[BEGIN Passage to read]

# Anubis or sword ?



## Mr_Pat (Apr 13, 2010)

just wanting to make sure before i kill this poor thing





















the whte flower behind it is a brazillian sword


----------



## Alasse (Mar 12, 2009)

Looks sword to me.....


----------



## jrman83 (Jul 9, 2010)

Definitely. Plant behind it (white stripes) looks like a ribblon plant....non-aquatic.


----------



## majerah1 (Oct 29, 2010)

Yea sword.

And Ben caught it,theres a ribbon plant back there which is non aquatic.


----------



## Mr_Pat (Apr 13, 2010)

yeah wife and i found that out the other day.. i forgot to pull it out of there. that sword also has a pair of runners coming off of it.. i snipped one and moved it to another part f the log.. but if this is a sword ill go ahead and stick it back in the dirt.

[END Passage to read]
[BEGIN Dataset rows]

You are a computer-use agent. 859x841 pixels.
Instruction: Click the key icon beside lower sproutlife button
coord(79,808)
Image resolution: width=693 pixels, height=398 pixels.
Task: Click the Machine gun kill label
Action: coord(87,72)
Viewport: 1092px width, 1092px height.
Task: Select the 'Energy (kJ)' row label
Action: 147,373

[END Dataset rows]

* Brief:
What comes next in the forum thread about whether the plant is an Anubis or a sword? Continue it after its final post.

* Result for this exercise:
thanks much


----------



## Cadiedid (Oct 26, 2011)

The white flowered plant is non aquatic also, isn't it? Looks like a peace plant. They can be grown emersed but not submersed.


----------



## holly12 (Apr 21, 2011)

Yep, sword. And I agree, the ribbon plant is non aquatic, as is the Peace Lily with the white flower.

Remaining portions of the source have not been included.